In her book Wanderlust Rebecca Solnit has a wonderful paragraph about the ideal state of mind that walking induces, a state in which ‘the mind, the body and the world are aligned’, so that we can feel ‘in our bodies and in the world without being made busy by them.’ As you slog along these forestry tracks, that fine balance between mind and world gets disturbed. Faced with an unceasing line of trees, and lacking the longer, more varied views that the eye desires, your mind turns in upon itself, and gloomy, existential questions start to loom.

The only minor relief from the forest comes when the living trees give way to dead ones. As so often, clearance leaves a violent wilderness of torn trunks and disordered heaps of branches, so that the scene resembles some First World War battlefield.
Finally the conifers give way to stunted deciduous trees and the path turns west and begins to descend, joining what looks like the straight, level track of an old tramway. Ahead is the old pit village of Bryn. The path passes through what is now the Tomen y Bryn nature reserve but was once the Cefn y Bryn colliery and its spoil tips. Nothing remains of either: the mine closed in 1935 (another pit, the Bryn Navigation, closed in 1964). In the village, only the hulk of the Royal Oak pub remains to remind you of the giant thirst of coalminers.

Next, the path climbs again, eastwards and back into the woods. Miles more tramping along forestry tracks follow, towards Mynydd Margam. Very occasionally distant views open of Maesteg, lying below in the Llynfi valley. Much of the going is uphill, culminating in a long straight stretch that tests the mind and the muscles. I pass the memorial stone to W.H. (‘Billy’) Vaughan of Taibach, a railway guard and trade unionist for most this life, who devoted his spare time to distinguished public service in many spheres, including forestry. Apart from Billy I see no other people, except for one speeding e-cyclist, and no surprises, except a pond containing brilliant yellow skunk cabbage flowers.
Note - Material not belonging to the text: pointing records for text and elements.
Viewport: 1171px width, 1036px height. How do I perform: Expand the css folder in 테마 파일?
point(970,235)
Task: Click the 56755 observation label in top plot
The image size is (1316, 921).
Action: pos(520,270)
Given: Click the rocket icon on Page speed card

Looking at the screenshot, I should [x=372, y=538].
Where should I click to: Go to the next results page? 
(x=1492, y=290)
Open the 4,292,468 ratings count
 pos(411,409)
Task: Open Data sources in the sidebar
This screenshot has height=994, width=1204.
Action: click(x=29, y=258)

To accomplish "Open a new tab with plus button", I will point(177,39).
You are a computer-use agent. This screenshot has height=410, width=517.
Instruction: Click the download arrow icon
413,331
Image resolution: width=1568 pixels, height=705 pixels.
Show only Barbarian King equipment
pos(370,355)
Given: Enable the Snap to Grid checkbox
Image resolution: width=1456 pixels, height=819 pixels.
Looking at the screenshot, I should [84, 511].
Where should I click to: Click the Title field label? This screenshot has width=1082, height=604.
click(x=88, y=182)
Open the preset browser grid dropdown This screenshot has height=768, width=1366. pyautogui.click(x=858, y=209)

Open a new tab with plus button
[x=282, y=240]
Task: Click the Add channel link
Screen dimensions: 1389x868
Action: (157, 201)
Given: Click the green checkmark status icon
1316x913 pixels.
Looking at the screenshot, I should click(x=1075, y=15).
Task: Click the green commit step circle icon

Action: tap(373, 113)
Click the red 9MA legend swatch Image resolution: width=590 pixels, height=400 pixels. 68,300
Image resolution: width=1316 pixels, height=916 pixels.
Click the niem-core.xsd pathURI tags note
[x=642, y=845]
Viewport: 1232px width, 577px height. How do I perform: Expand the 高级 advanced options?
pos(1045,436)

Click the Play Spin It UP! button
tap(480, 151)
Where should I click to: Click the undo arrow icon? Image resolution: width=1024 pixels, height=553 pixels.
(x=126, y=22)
At length the path emerges into open country, to reach a confusing junction of tracks by a stream. Again, the way-markers are misleading or missing, and it takes a while to find the right way forward, up again between the edges of two woods marching in parallel. It grows colder, a breeze gets up, and a swirly mist descends for a time. Then, finally, I’m free of the forestry for good. The path starts to descend towards Margam, past a single row of ancient trees with twisted roots and trunks, and then as a sunken track. This is the best part of the day’s walk. Wide views open up, of the Port Talbot steelworks, Eglwys Nunydd reservoir and the sea beyond. Past a tall fence and gate I’m in the Margam Park deer park. To my right is a herd of browsing deer, well used to nearby humans. A few people are out strolling as the path make the final approach to Margam Castle. By the gate an explanatory board marks the end of St Illtud’s Walk.

I have a drink in the café, and then wander slowly past the Castle, the Temple of the Four Seasons, the Orangery and cherry trees in blossom, thinking that I’m in plenty of time to catch the X1 bus back to Swansea. But the times at the bus stop on the A48 are completely different from those I’ve pulled from First Cymru’s website. I’ve just missed the last bus to go by, and have to call Ca. to rescue me by car. While waiting for her, I visit the Abbey church and talk to one of the volunteers there, who’s arranging flowers for Easter. I ask her where all the flowers, and the floral skills, come from, and she replies that she used to be a florist.

On the way home we compensate for all the confusion with a Japanese meal in Swansea, a good way to celebrate the end of the St Illtud’s Walk – even if the 64 miles did take nearly three years.